Monday, September 03, 2012

Solzhenitsyn, the Iliad

I have joked about 2012 being "The Year of the Doorstop" because of the size of the books I've read and plan to read before the end of the year. 2013 will probably prove to be a sequel: "Year of the Doorstop, Part 2," if my plans hold. One of my intended reads is the entire Gulag Archipelago by Aleksandr Solzhenitsyn. I first read the series when I was a teenager, which means that comprehension and retention were almost nonexistent. I also have the benefit now of Anne Applebaum's remarkable book Gulag: A History.

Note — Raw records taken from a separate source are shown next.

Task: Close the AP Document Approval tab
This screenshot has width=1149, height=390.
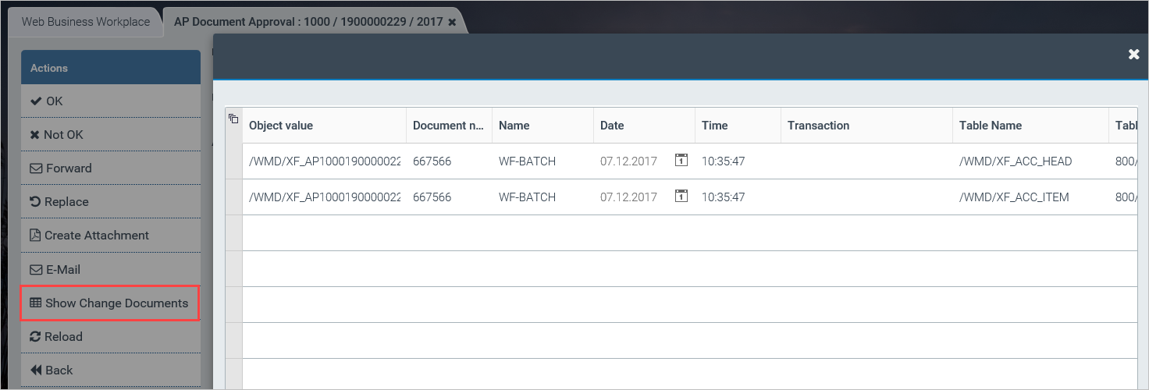Action: click(x=452, y=23)
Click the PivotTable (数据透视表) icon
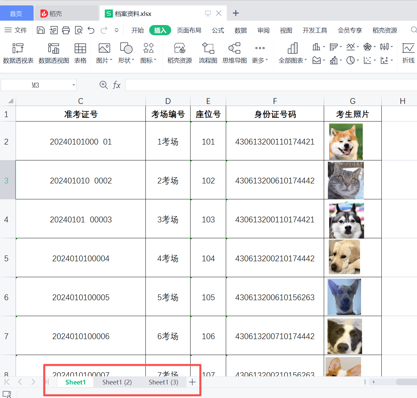417x398 pixels. (x=18, y=49)
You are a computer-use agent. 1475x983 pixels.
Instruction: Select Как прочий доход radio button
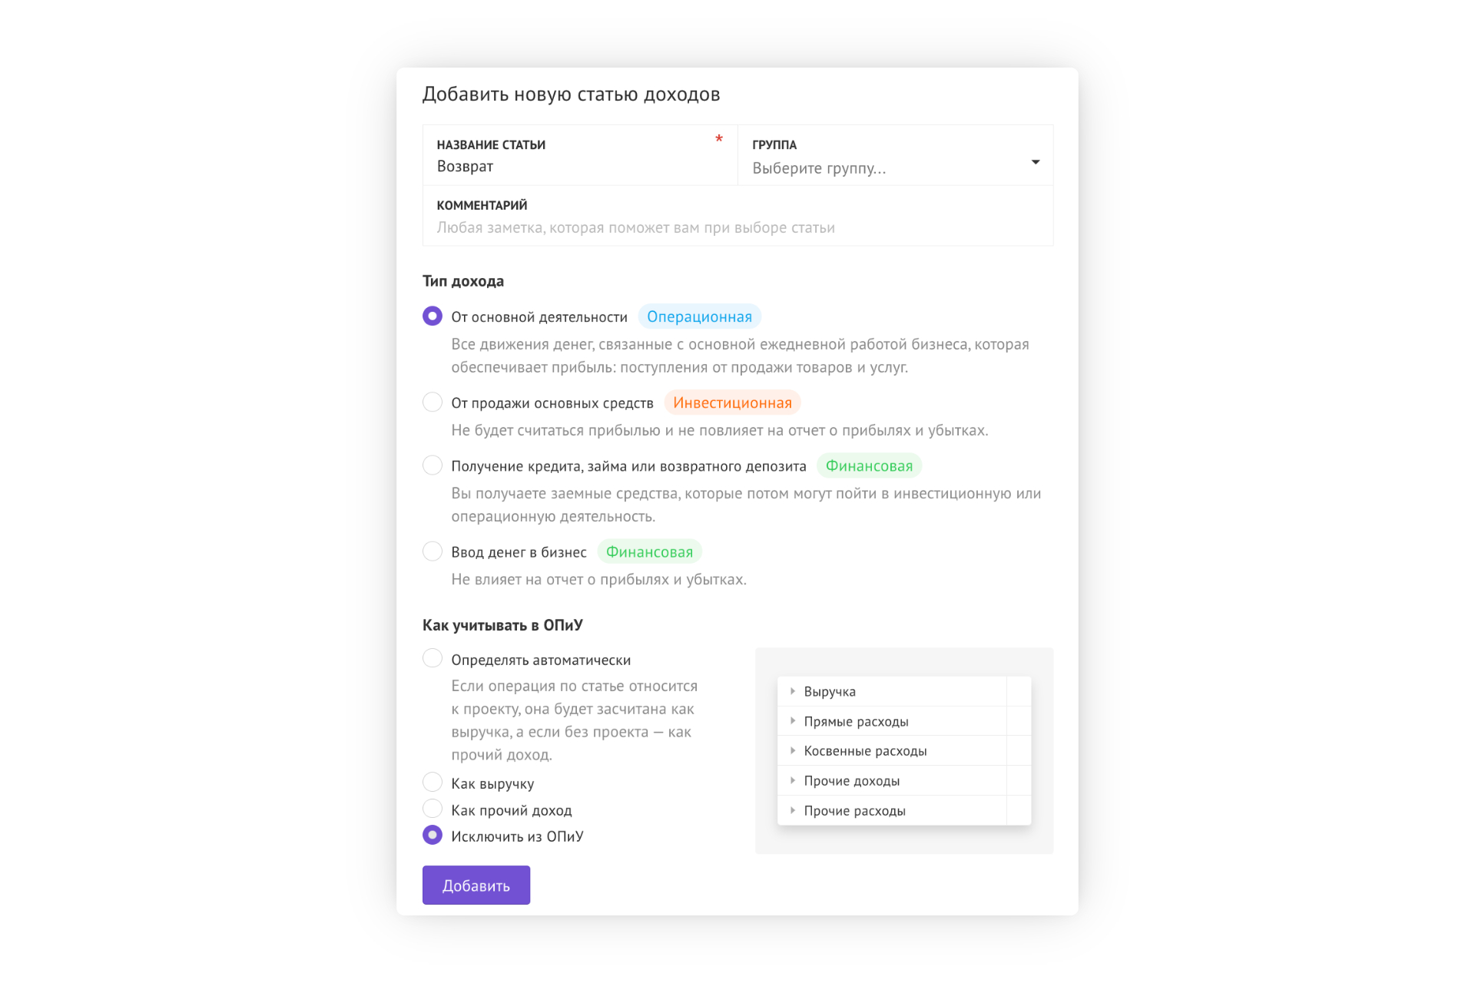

For those not wanting to tackle three lengthy volumes of Solzhenitsyn's work may be interested in an excerpt from the introduction by Natalia Solzhenitsyn to the abridged version published in Russia in 2010. There's also a supposed introduction to Natalia Solzhenitsyn (although there's little about her). I'm hoping this means the abridged version will be available in English before too long

Speaking of doorstops, in the same issue at the same site is a look at three recent releases of the Iliad: two recent translations by Anthony Verity and Stephen Mitchell plus "Richmond Lattimore’s 1951 translation of the Iliad, which has just been re-issued (without alteration, but supplemented with maps, notes, and a useful introduction by Richard Martin." Looks like I may have at least one more addition to next year's plans from this trio.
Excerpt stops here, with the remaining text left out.